La iniciativa liderada por Monseñor José Mario Bacci en el Centro Histórico de Santa Marta fue más allá de proporcionar alimentos a los habitantes de calle; representó un acto de solidaridad que buscaba escuchar y comprender las historias de aquellos que enfrentan la dura realidad de vivir en las calles.
En medio del crecimiento gastronómico en el Centro Histórico de Santa Marta, con una oferta de 1.200.000 opciones culinarias, la realidad de la hambruna persiste, especialmente entre los habitantes de calle. A pesar de los numerosos restaurantes y la diversidad gastronómica, aquellos que buscan un sustento en las calles a menudo enfrentan la falta de alimentos.
Conmovido por esta situación, Monseñor José Mario Bacci lideró una iniciativa solidaria junto a un grupo de fieles: una cena en las calles del Centro Histórico. Este gesto no solo buscaba proporcionar alimento, sino también ofrecer escucha y comprensión a aquellos que viven en situación de calle. Sin formalidades, sin manteles ni utensilios, la prioridad era saciar el hambre y brindar un espacio donde sus historias fueran escuchadas. El amor superó cualquier etiqueta social.

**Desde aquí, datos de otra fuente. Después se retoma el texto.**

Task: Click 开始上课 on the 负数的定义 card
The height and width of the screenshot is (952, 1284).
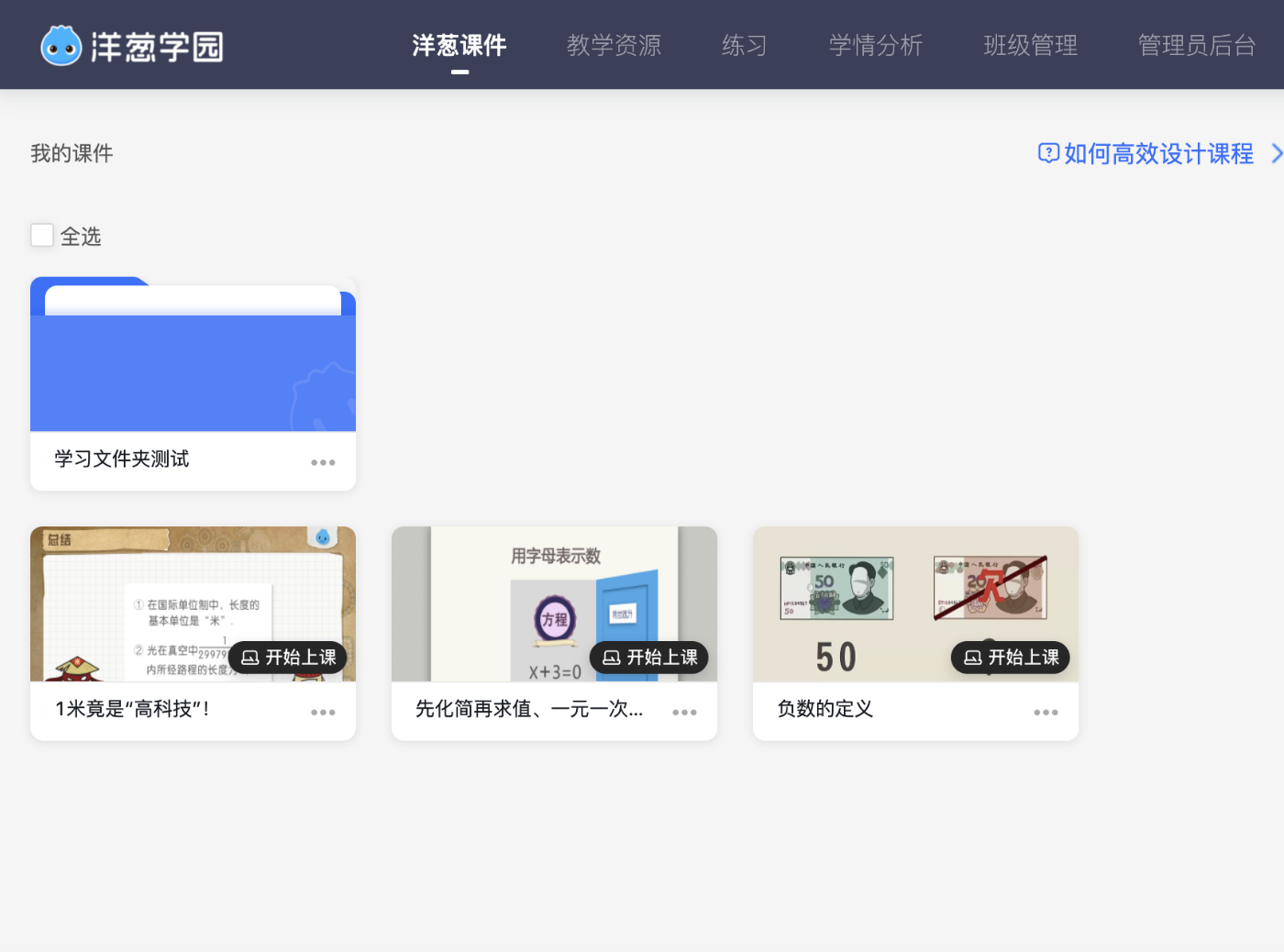Action: pyautogui.click(x=1011, y=658)
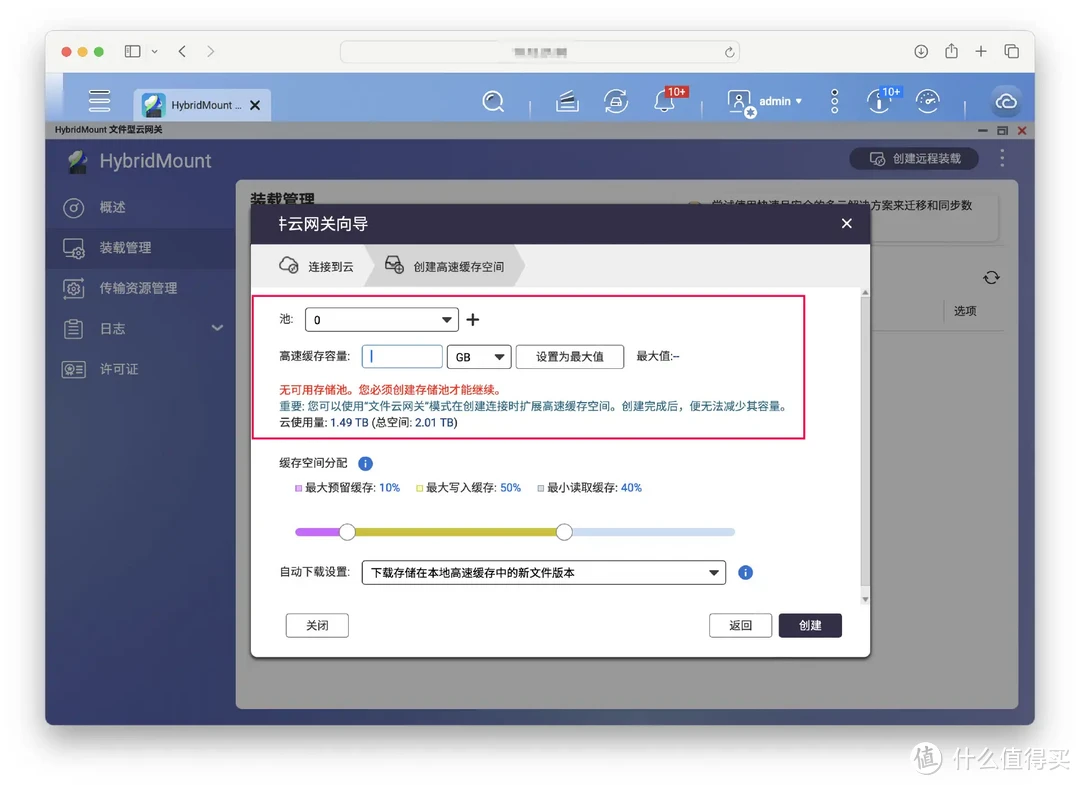
Task: Click the 设置为最大值 button
Action: coord(569,356)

Le puede interesar: Bautizo de Emilia Palacio Pinedo
Monseñor y sus acompañantes se detuvieron en esquinas para cantar, compartir cuentos y escuchar las tragedias de quienes enfrentan la dura realidad de la calle. Este evento se alinea con la primera fase del Plan Pastoral Diocesano: la Etapa de la Escucha. La guitarra se convirtió en un medio para expresar sus propias composiciones, pintando con notas musicales las realidades y dramas de sus vidas.